The fear and unrest of the past several years has many Americans feeling exhausted and overwhelmed, but thankfully, researchers now believe that there’s one less thing for us to worry about: A new study has found that even if deodorant does cause cancer, it’s just not something we can deal with right now on top of it all.
Wow! What a relief.
Following a multi-year study into the effects of chemicals in bath products on long-term health, researchers at Columbia University have concluded that, even if there is strong evidence linking deodorant use to various cancers, it doesn’t really matter, because the American people just do not have the emotional energy at the present moment to process something like that and take the necessary preventative measures. The researchers noted that while it’d be one thing if using deodorant posed as blatant of a risk as, say, shooting heroin or ingesting mercury, the fact that the dangers come as more of a slow burn over the course of decades means that it’s just not something to prioritize right now given everything else people have on their plates.
“Yes, there is certainly strong evidence indicating that aluminum and parabens commonly found in deodorant products do cause cancer in humans, but, c’mon, with all the chaos happening recently with coronavirus and the widespread political unrest, it is simply not feasible for the average American to stop using their current deodorant, do extensive research to find a new non-carcinogenic deodorant, and then deal with the unpleasant smell and feel of whatever natural deodorant they buy as an alternative,” said Leigh Wilder, the study’s lead researcher. “Everything is too much right now, and this is not a crisis people can deal with.
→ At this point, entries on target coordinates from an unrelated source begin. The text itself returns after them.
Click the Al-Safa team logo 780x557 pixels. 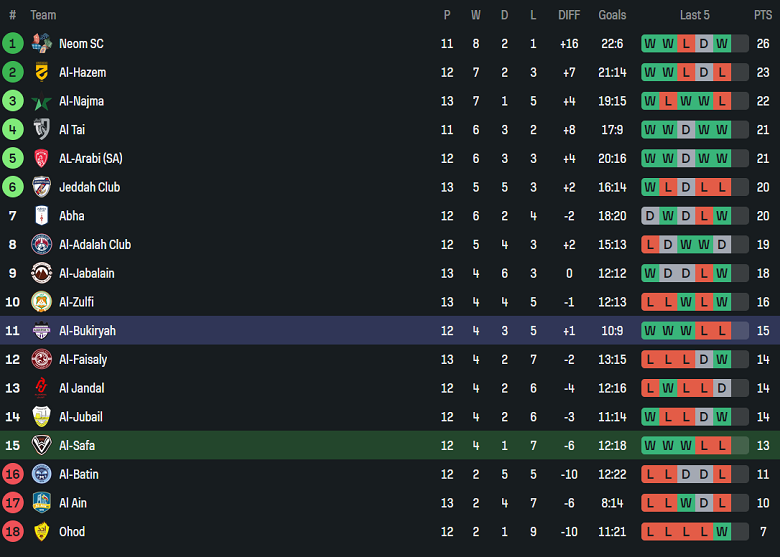coord(41,445)
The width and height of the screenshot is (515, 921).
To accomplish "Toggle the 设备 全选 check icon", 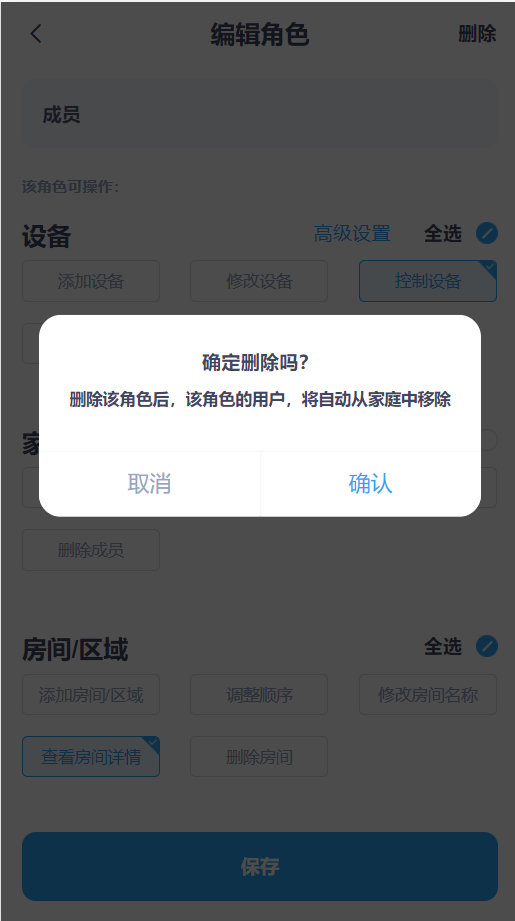I will 487,233.
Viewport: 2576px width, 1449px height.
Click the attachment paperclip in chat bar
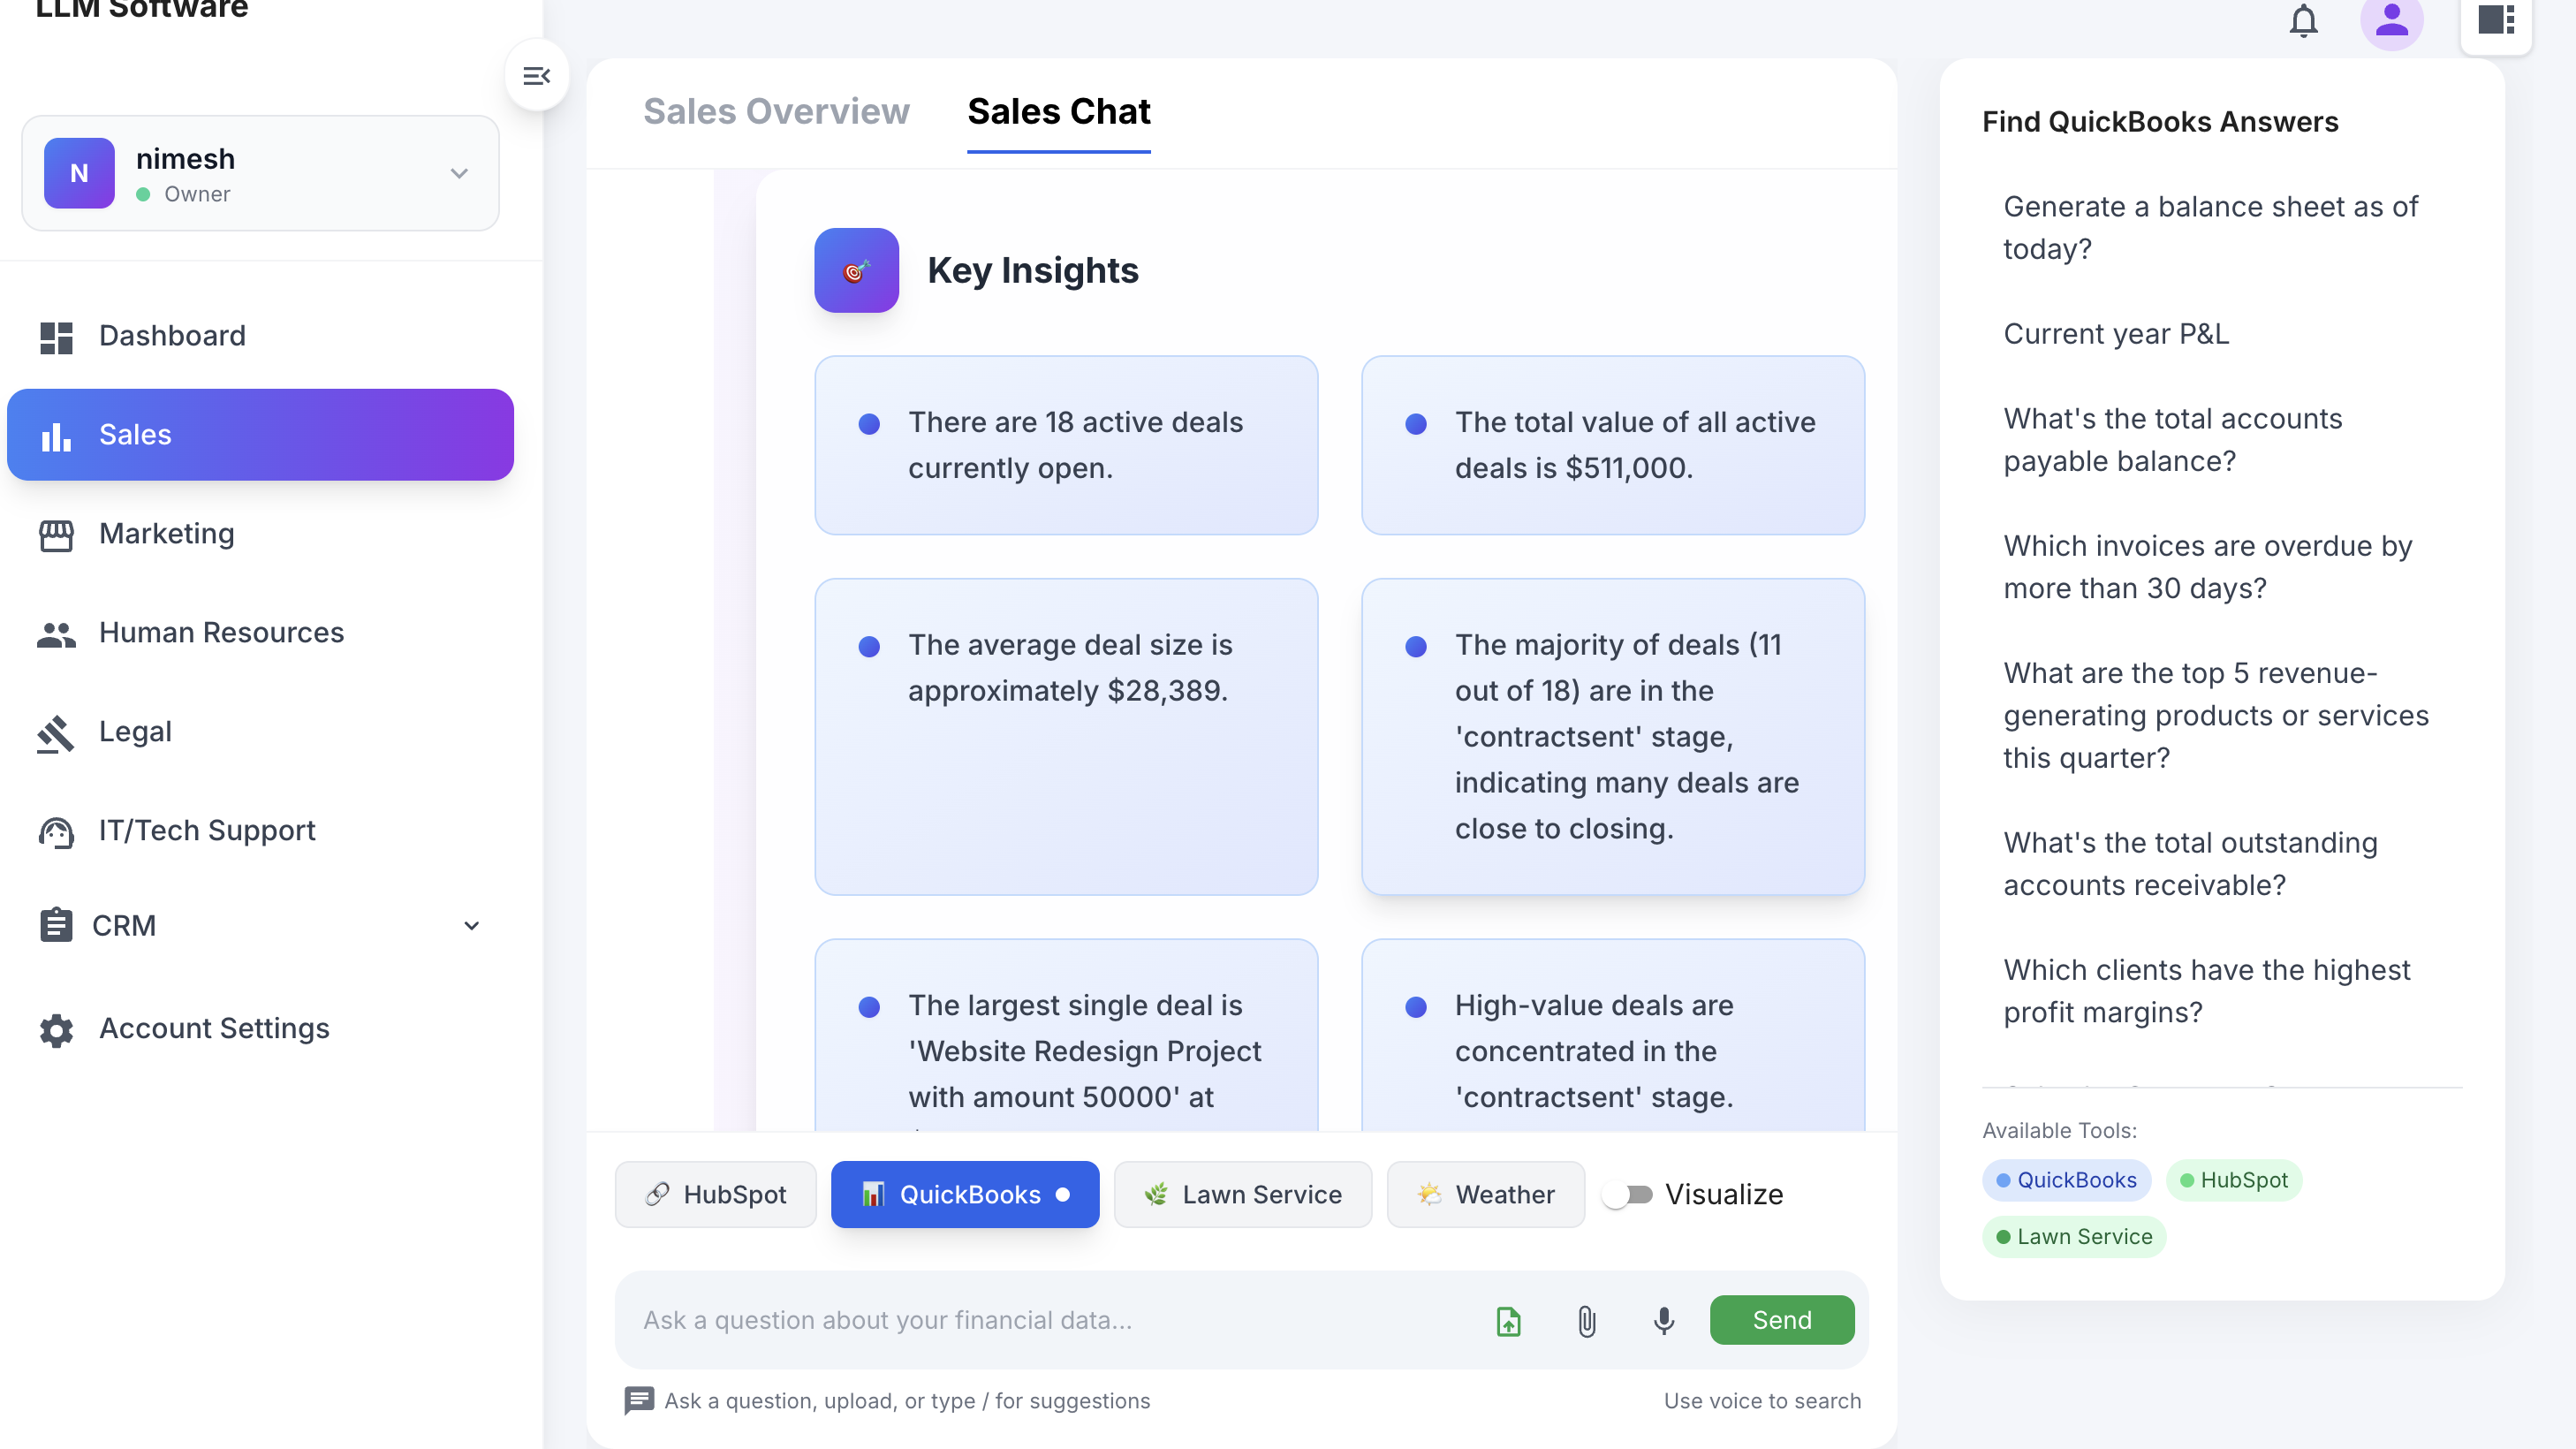coord(1586,1320)
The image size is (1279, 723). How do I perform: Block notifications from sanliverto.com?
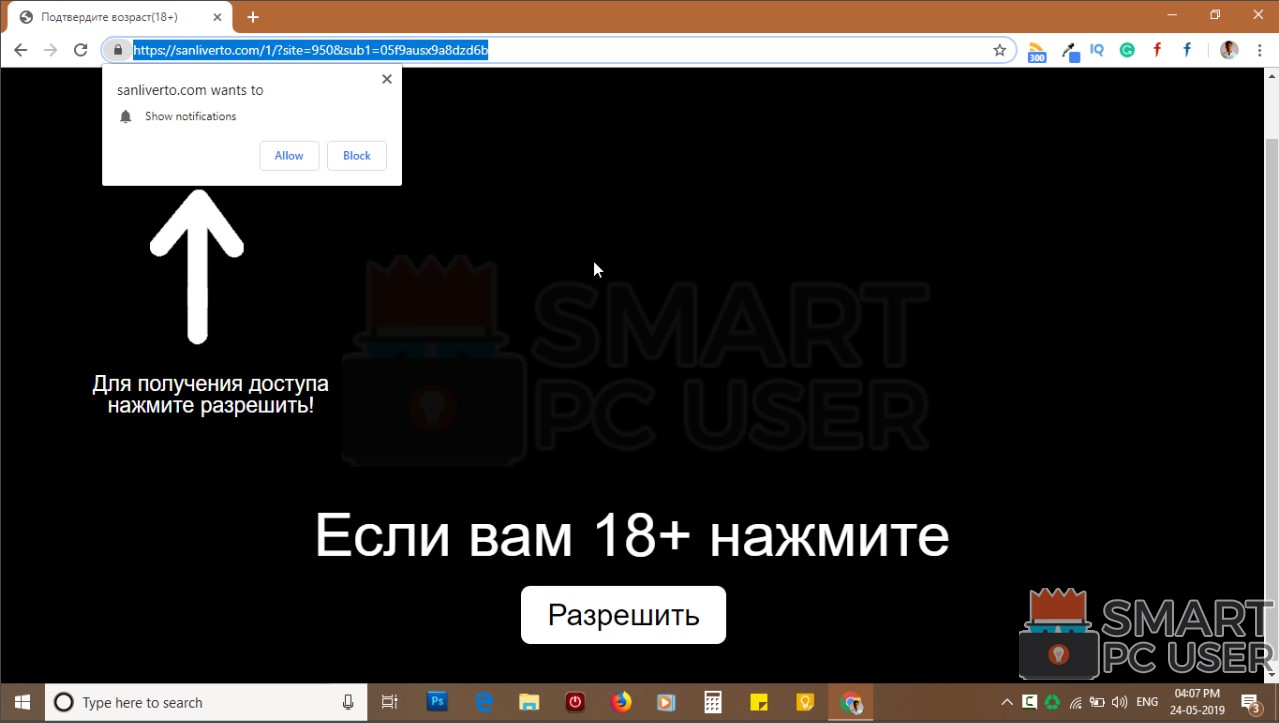[356, 155]
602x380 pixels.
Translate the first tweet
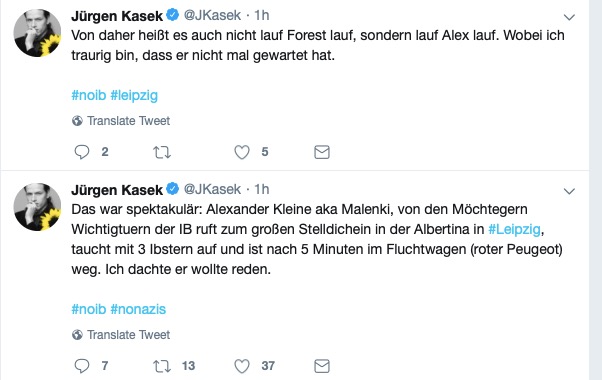click(x=128, y=121)
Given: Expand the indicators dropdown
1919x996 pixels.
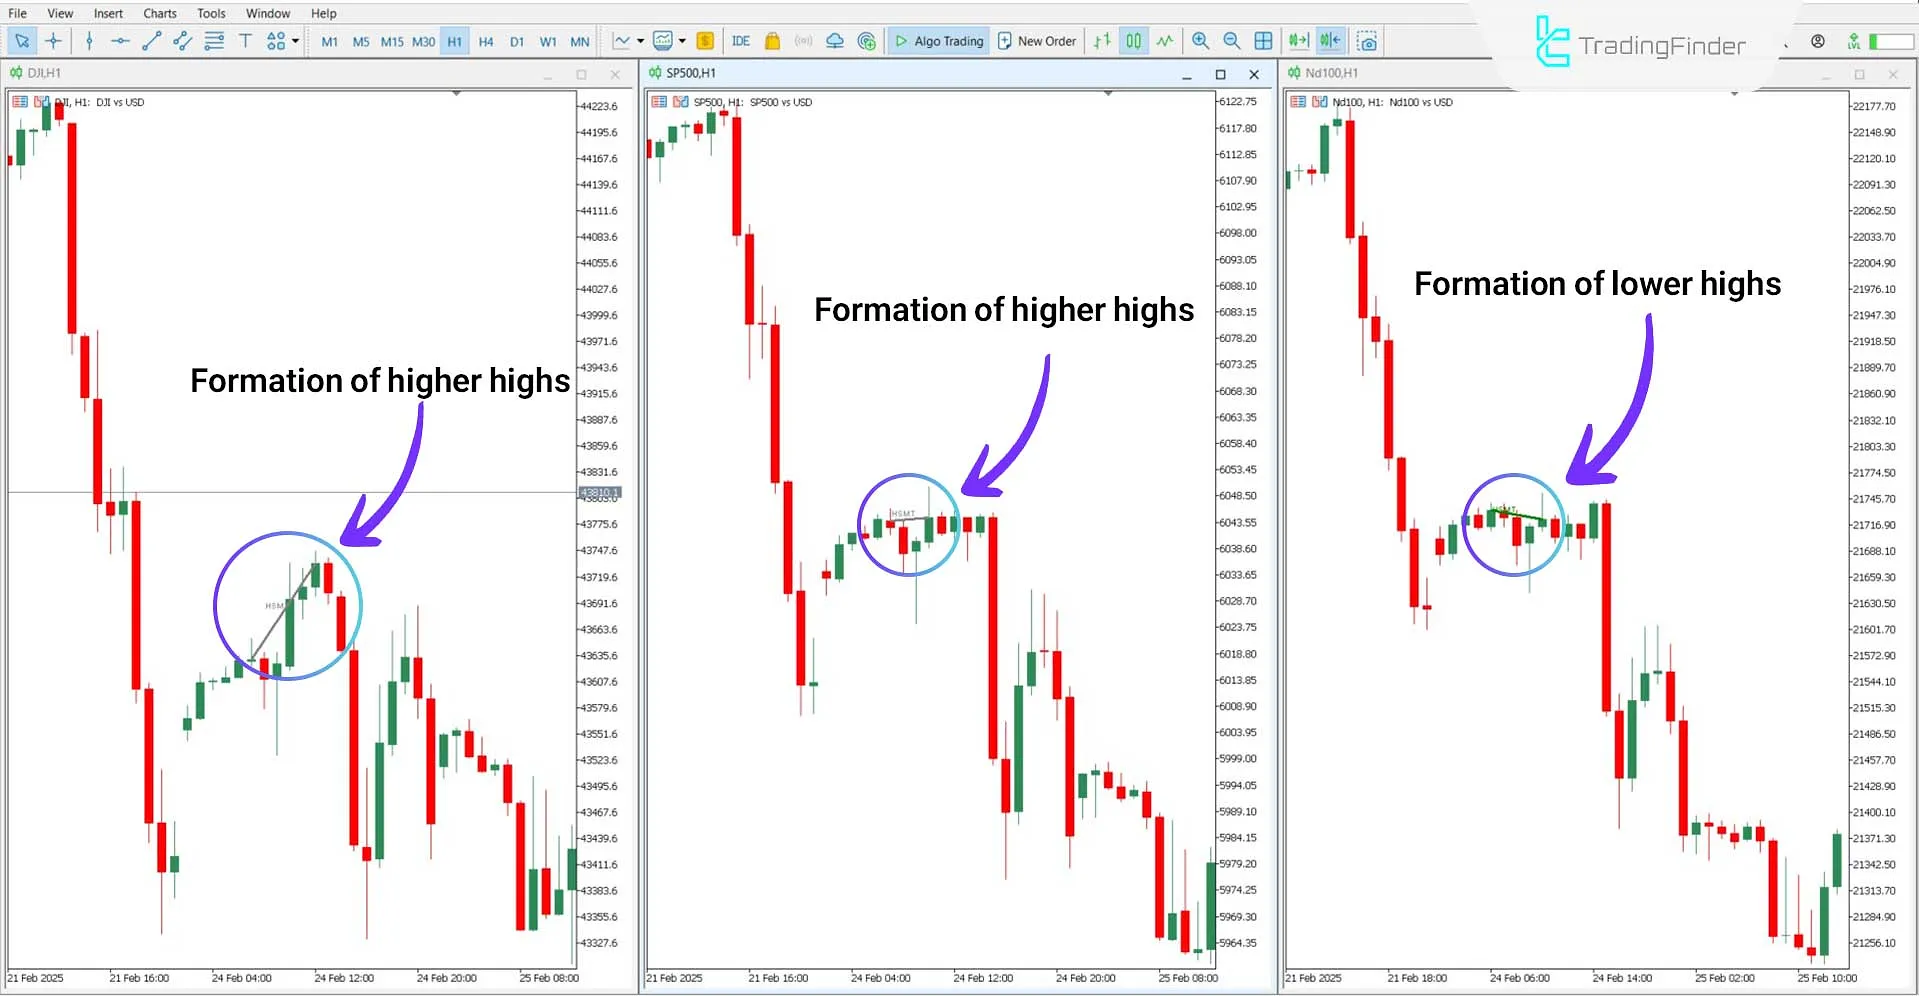Looking at the screenshot, I should pyautogui.click(x=681, y=41).
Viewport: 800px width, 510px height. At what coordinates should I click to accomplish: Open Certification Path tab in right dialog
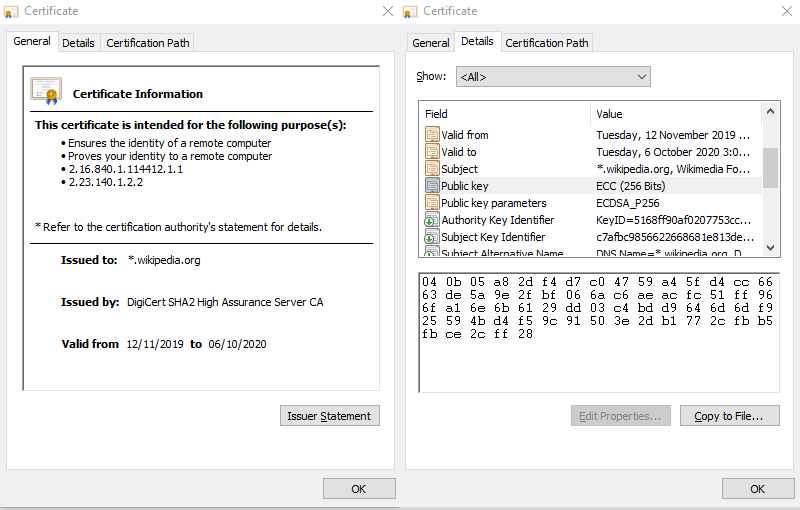(x=546, y=43)
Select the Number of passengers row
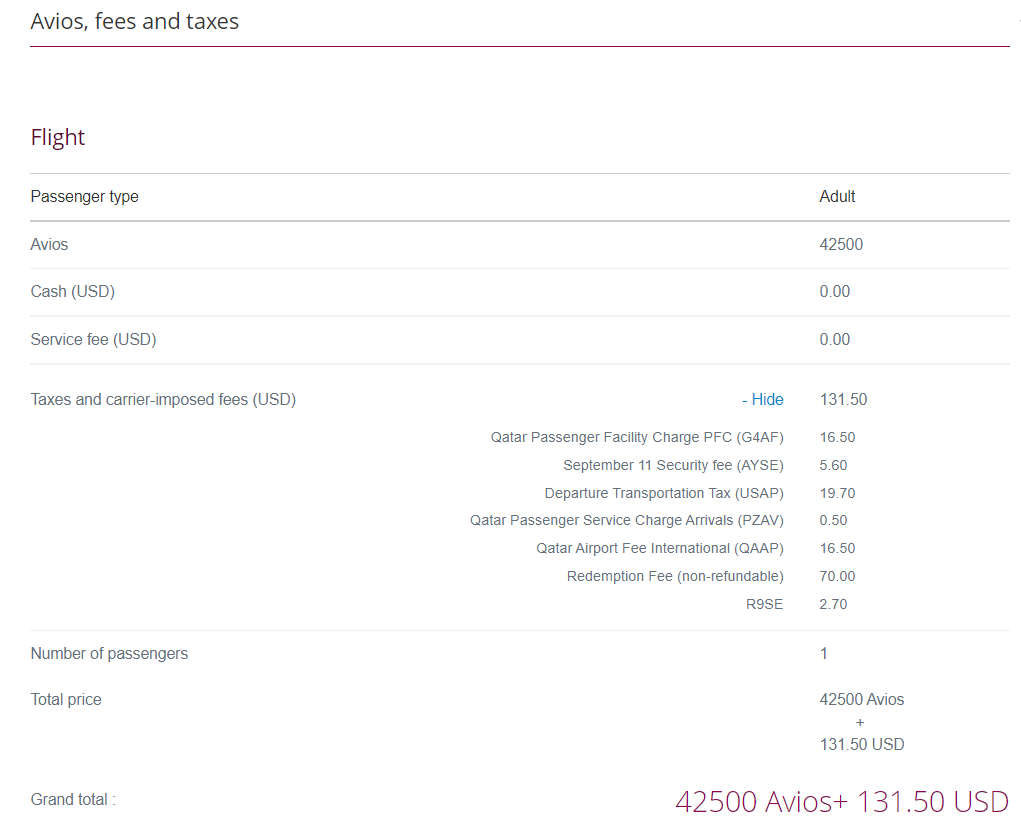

Forget about deodorant. Just focus on getting through the day. That’s more than enough for the time being.”
Wilder went on to add that, at this point, most natural deodorant doesn’t even work anyway, so people are probably best off just ignoring the issue for a couple of decades until the technology catches up and there are actually decent alternatives on the market.
Good to know! Guess we’ll just keep using Speed Stick until further notice.
Kudos to these brilliant researchers for realizing that, even if our deodorant might be slowly killing us all, it is just not the time to reckon with it. Seems like it’d be best to ignore the issue altogether until sometime in the future when there’s not as much shit going on.